:: EXCERPTED TEXT ::
Music News & Reviews

Zac Brown Band rides a country road, visiting many genres along the way

Zac Brown
Zac Brown MCT

Chris Fryar doesn't recall exactly how or when the call was made for the Zac Brown Band to be promoted as a country act. He's just glad that was the label that wound up sticking.

"I'm not 100 percent positive about how it all came to be," said Fryar, who has played drums in the multi-stylistic Grammy-winning troupe since 2008. "But I'm pretty sure that's where we fit in most easily in terms of style. The sort of outward perception was that the band sounded most like country music, and thank goodness that's where we ended up. The country music fan base has given us such a wonderful system of support."

The country leanings are obvious in the music of the Zac Brown Band, from the sturdy Georgia tenor applied by the band's namesake leader to the combustible hoedowns that ignite in the band's breakthrough single Chicken Fried to the homespun nature of trucker ballads like Highway 20 Ride.

:: DATA EXTRACT ::

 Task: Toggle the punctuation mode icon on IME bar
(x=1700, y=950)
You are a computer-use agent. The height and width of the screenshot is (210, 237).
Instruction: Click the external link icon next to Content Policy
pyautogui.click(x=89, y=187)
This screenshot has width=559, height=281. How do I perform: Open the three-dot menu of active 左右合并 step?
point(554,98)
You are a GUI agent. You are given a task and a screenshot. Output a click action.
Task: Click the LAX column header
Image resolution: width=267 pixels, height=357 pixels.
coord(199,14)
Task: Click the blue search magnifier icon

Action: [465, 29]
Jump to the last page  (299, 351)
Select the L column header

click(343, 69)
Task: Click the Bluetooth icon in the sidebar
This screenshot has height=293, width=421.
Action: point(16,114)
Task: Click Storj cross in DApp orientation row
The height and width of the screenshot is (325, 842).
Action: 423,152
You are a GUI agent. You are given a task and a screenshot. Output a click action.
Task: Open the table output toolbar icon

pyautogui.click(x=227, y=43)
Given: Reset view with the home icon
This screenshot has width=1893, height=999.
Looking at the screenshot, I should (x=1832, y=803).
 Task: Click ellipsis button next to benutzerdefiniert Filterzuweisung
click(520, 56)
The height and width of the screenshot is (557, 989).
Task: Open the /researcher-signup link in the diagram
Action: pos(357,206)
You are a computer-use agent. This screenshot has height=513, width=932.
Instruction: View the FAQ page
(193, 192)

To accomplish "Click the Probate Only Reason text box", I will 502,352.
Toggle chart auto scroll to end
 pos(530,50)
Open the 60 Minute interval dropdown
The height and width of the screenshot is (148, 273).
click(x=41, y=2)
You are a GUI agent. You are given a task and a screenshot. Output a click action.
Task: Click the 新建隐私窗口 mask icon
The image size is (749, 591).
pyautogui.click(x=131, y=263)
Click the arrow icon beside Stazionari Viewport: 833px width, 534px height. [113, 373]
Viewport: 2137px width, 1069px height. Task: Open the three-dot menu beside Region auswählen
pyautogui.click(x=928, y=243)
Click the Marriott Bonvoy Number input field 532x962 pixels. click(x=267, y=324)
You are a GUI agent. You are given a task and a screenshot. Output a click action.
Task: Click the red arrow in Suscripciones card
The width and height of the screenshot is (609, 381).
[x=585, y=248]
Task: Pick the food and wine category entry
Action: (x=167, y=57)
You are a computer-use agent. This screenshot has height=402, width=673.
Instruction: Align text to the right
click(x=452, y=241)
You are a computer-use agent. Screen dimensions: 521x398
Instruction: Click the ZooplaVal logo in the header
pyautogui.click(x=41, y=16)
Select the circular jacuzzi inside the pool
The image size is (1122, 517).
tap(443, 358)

:: WHAT IS ASKED ::
Pick up the article on the Zac Brown Band after its last sentence and continue it.

:: RESULT BELOW ::
But take in a performance by the group and you might hear the tropically inclined original Where the Boat Leaves From give way to the Bob Marley reggae anthem One World, or the country meditation Free bleed into the Van Morrison classic Into the Mystic. You might hear echoes of blues, folk, pop and jazz-friendly jams. You might hear covers of tunes by The Beatles, The Band and Ray LaMontagne. Best of all, the Zac Brown Band doesn't just loot the pop mainstream for accents and ideas to pass off as country the way an increasing number of Nashville acts do. In this band's world, country and whatever other contemporary or roots-oriented inspirations from which it draws are equal but distinct partners.

"Every single person in the band comes from a different set of musical influences," Fryar said. "The groovy part about that is those influences help color and guide the music. When we're writing new material and trying to it out to see where a song wants to go or needs to go, one of the guys will come up with a blues lick. Another might try out a rock riff. All these little bits and pieces come in. We don't want to be known for just one style of music. To us, music is music. If we cross some genres or collide some styles, it's all music. It's all the same language. It's just different dialects all getting blown in together. It's wonderful."

Saturday marks the Lexington debut of the Zac Brown Band, but it will hardly be Fryar's first local outing. He played at the defunct Dame downtown a decade ago as a member of Oteil and the Peacemakers, a funk and jam ensemble fronted by bass guitarist Oteil Burbridge of the Allman Brothers Band, the grandfather of all genre-jumping Southern bands.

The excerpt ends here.